A vacinação infantil no Brasil tem apresentado queda consecutiva nos últimos anos e, no primeiro semestre de 2022, atingiu as menores taxas dos últimos dez anos, segundo dados do DataSUS. Em Franca, 95.232 doses foram aplicadas em crianças de 0 a 5 anos, entre 2021 e os primeiros seis meses deste ano. A queda na imunização de rotina desta faixa etária é de 51%.
Segundo dados fornecidos pela Secretaria Municipal de Saúde de Franca, entre 2000 e 2010, foram aplicadas 1.152.532 doses de vacinas em crianças até os 5 anos de idade. Entre 2019 e 2020, foram vacinadas 194.664 crianças na mesma faixa de idade.
A enfermeira Rosana Morais, 50, observou a baixa na procura por vacinas de rotina para crianças de até 5 anos, neste primeiro semestre de 2022. “Deu uma caída. Criança de 5 anos que toma a vacina de covid-19 tem que esperar 15 dias para tomar a da gripe. Não pode tomar tudo junto”, disse ela, citando um dos possíveis motivos para queda.

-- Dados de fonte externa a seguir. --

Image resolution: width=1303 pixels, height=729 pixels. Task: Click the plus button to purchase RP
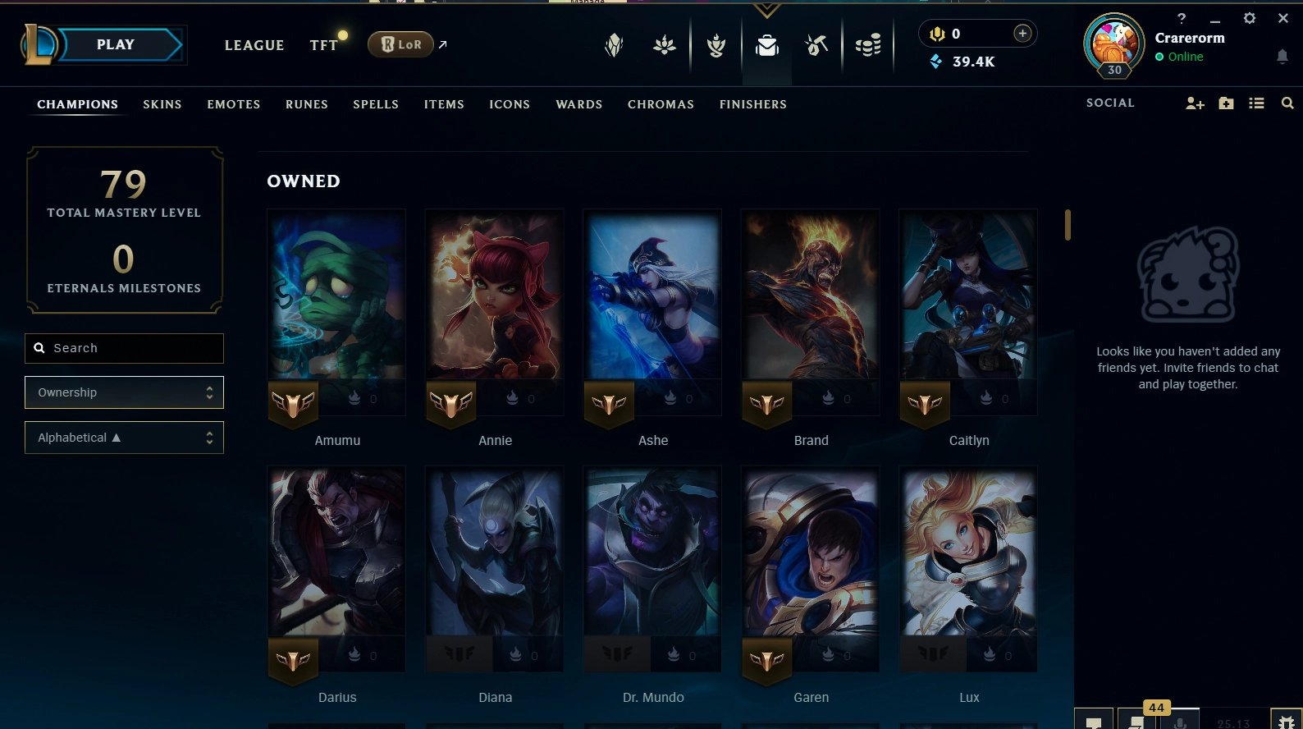pyautogui.click(x=1022, y=33)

Rosana diz, assim como a vacina contra a gripe, a do HPV destinada a meninas e meninos de 9 anos não pode ser aplicada junto da do coronavírus. “O que atrasou também foi a vacina de HPV, que não pode ser dada junto com a da Covid-19, e priorizamos sempre ela”.
A queda na imunização de crianças tem preocupado deputados da Alesp (Assembleia Legislativa de São Paulo). Entre os motivos elencados pelos parlamentares, estão a falsa sensação de que não há a necessidade de vacinação, por conta do controle dessas doenças imunopreveníveis; uma possível relutância da comunidade em se vacinar, ocasionada por informações falsas ou incorretas; e a falta de organização, fluxos e amplas campanhas que incentivem e facilitem a vacinação.

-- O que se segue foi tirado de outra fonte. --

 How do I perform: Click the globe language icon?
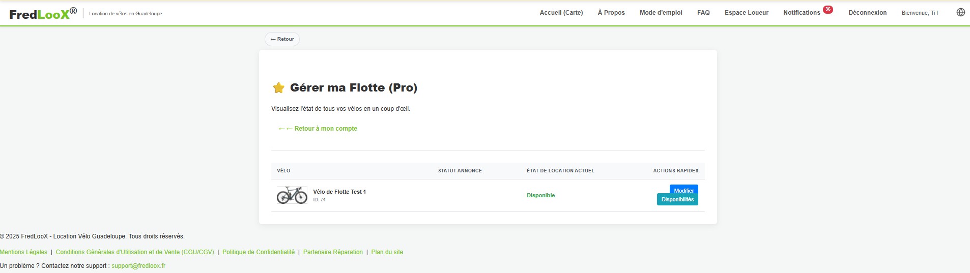pyautogui.click(x=960, y=12)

Além disso, o cenário se agravou nos últimos dois anos com a pandemia e as restrições de deslocamento da população aos postos de saúde.
A deputada estadual Marina Helou (REDE), que é coordenadora da Frente Parlamentar pela Primeira Infância na Alesp, explicou que “das 15 vacinas que deveriam ser aplicadas nos primeiros quatro anos de vida, pelo menos nove estão abaixo dos índices recomendados pela OMS (Organização Mundial da Saúde)”.
Alarmante
O dado neste ano de 2022 se mostra alarmante. O Estado de São Paulo, neste primeiro semestre de 2022, conseguiu atingir apenas 34,4% das crianças com a vacina da poliomielite, enquanto o ano passado 70% delas foram vacinadas em todo país. O ideal é que a cobertura de vacinação esteja acima de 90% para todos imunizantes, como preconiza a OMS.

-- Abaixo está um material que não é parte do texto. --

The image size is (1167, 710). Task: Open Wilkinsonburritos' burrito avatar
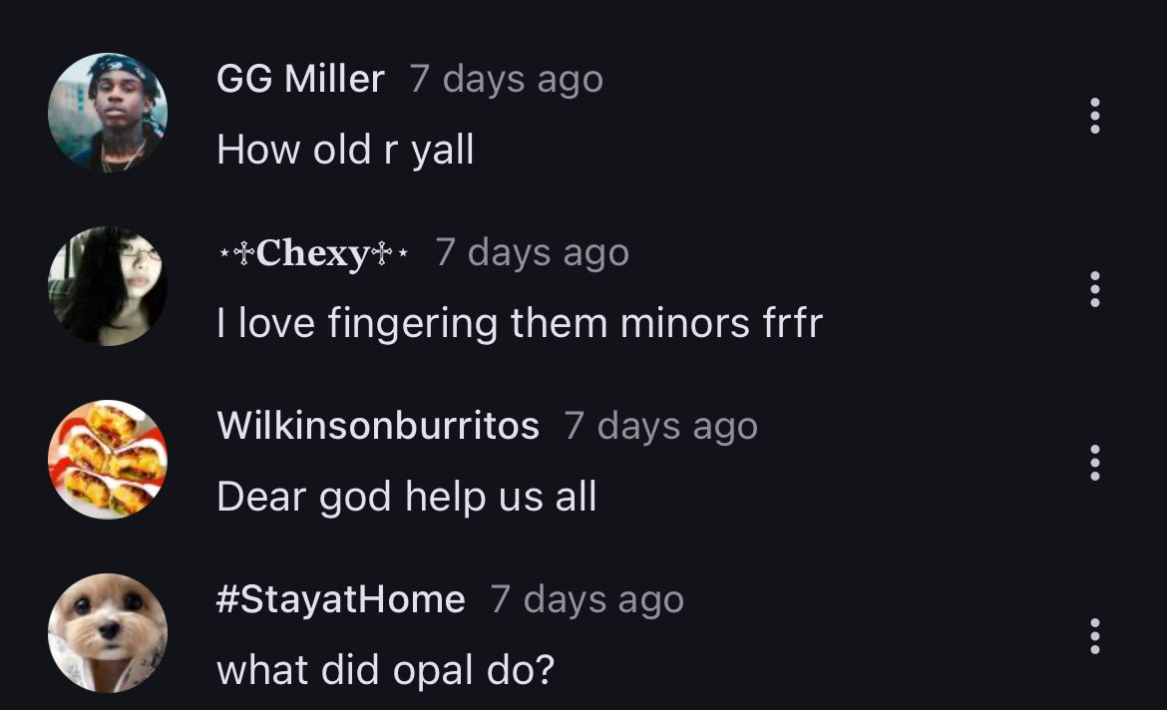(x=108, y=460)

Já em relação à varicela - infecção viral altamente contagiosa que causa uma irritação cutânea com bolhas na pele -, apenas quatro em cada dez crianças receberam a vacina.
Especialistas ressaltam que a vacina é uma das formas mais efetivas para a prevenção de doenças. Alertam que a redução nas vacinas pode gerar grandes transtornos para a população, aumentando o risco de contágios de doenças, como poliomielite e sarampo, deixando sequelas ou causando mortes.
Com a baixa imunização da população, o Brasil voltou a registrar casos de sarampo e vive com o risco de ver doenças eliminadas no país voltarem a ser notificadas.
De acordo com a Prefeitura, a Secretaria de Saúde e a Secretaria de Educação promovem a conscientização dos pais e responsáveis, através de campanhas, mutirões municipais em dias e horários alternativos para facilitar o acesso da população à imunização.